BEGIN Page extract
Thursday, January 30, 2014

Orientation Dress Code

The official dress code for orientation is business formal (which translates to suits and ties for me). Although I have a couple of suits, to cover the occasional wedding, I'm not really in a position to comfortably wear one every day for three weeks. It's kind of an odd situation, since I know my actual position will rarely, if ever require me to wear a suit. In theory, I wouldn't mind picking up one or two to bridge the gap (I mean, it's not like they go bad very quickly), but it seems silly to do so before Flag Day. Who wants to be the guy that spends hundreds of dollars on suits, only to find out he's moving to Bangkok in a few months and can buy them for a tenth the price? I guess I better figure it out soon, February 10th is approaching fast.

This desire to temporarily put off purchases doesn't just apply to suits. It has become a recurring theme around our house. It's a weird feeling to know you're moving in the next few months, but not where. For example, every time I put on my jacket I notice the broken Velcro strap and think, "I should replace this....oh right... not yet." (enter superglue) This has happened with a handful of other things, such as dishes (perhaps spurred by my breaking yet-another-one), or my computer's keyboard which seems to be ending it's lifespan. It's surprisingly hard to ignore a lifetime of being told to proactively replace things (oh, consumerism). In the end, it's just a couple months of waiting and we can obviously make due with the purchasing freeze, but it comes up more often than I ever would have imagined.
END Page extract
BEGIN Raw records
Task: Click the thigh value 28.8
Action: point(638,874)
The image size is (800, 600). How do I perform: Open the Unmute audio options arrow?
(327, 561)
END Raw records
BEGIN Raw records
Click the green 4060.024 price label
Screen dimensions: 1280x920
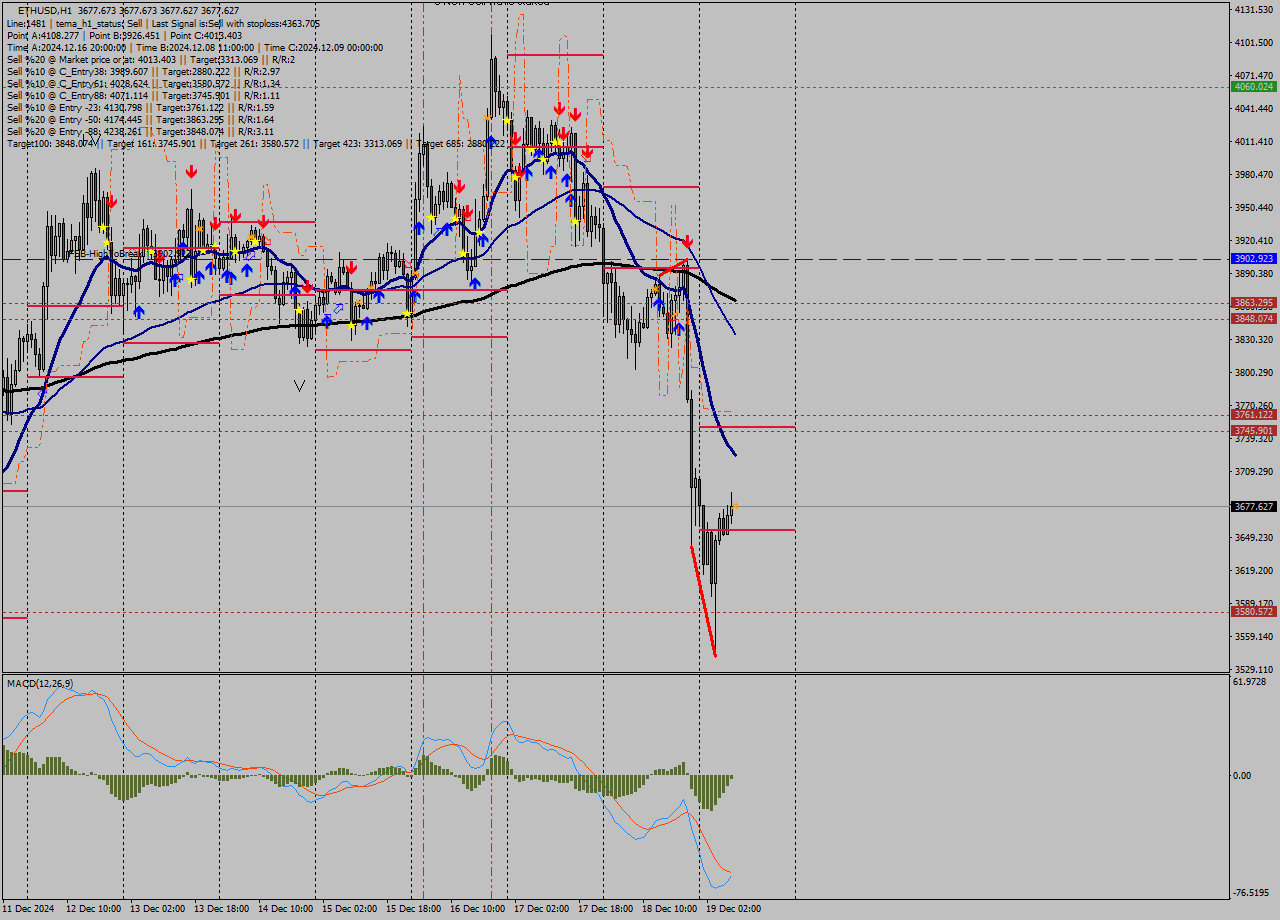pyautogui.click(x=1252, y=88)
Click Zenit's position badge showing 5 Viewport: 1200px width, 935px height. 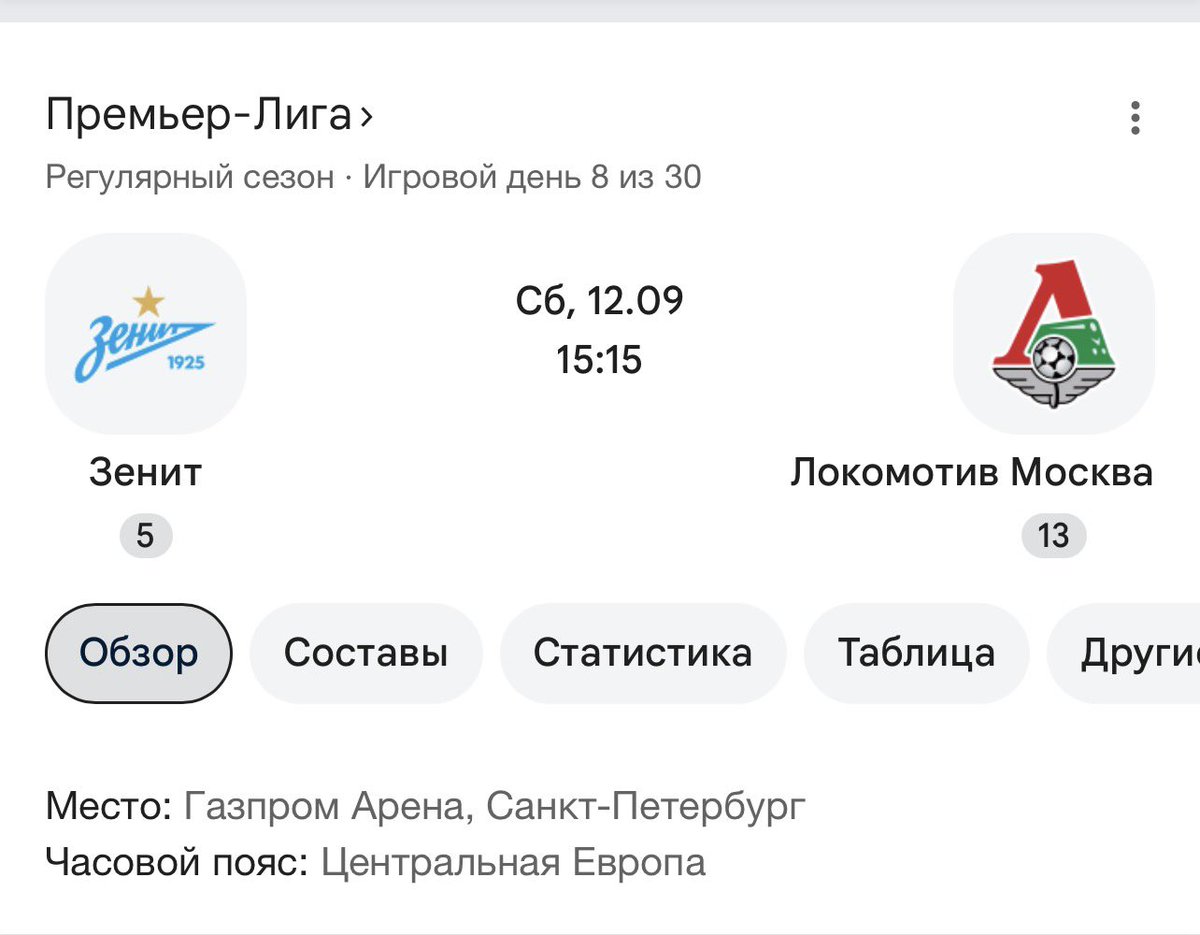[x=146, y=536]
END Raw records
* **The exercise**: Reproduce the orientation dress code blog post word for word.

* **Result**:
Thursday, January 30, 2014

Orientation Dress Code

The official dress code for orientation is business formal (which translates to suits and ties for me). Although I have a couple of suits, to cover the occasional wedding, I'm not really in a position to comfortably wear one every day for three weeks. It's kind of an odd situation, since I know my actual position will rarely, if ever require me to wear a suit. In theory, I wouldn't mind picking up one or two to bridge the gap (I mean, it's not like they go bad very quickly), but it seems silly to do so before Flag Day. Who wants to be the guy that spends hundreds of dollars on suits, only to find out he's moving to Bangkok in a few months and can buy them for a tenth the price? I guess I better figure it out soon, February 10th is approaching fast.

This desire to temporarily put off purchases doesn't just apply to suits. It has become a recurring theme around our house. It's a weird feeling to know you're moving in the next few months, but not where. For example, every time I put on my jacket I notice the broken Velcro strap and think, "I should replace this....oh right... not yet." (enter superglue) This has happened with a handful of other things, such as dishes (perhaps spurred by my breaking yet-another-one), or my computer's keyboard which seems to be ending it's lifespan. It's surprisingly hard to ignore a lifetime of being told to proactively replace things (oh, consumerism). In the end, it's just a couple months of waiting and we can obviously make due with the purchasing freeze, but it comes up more often than I ever would have imagined.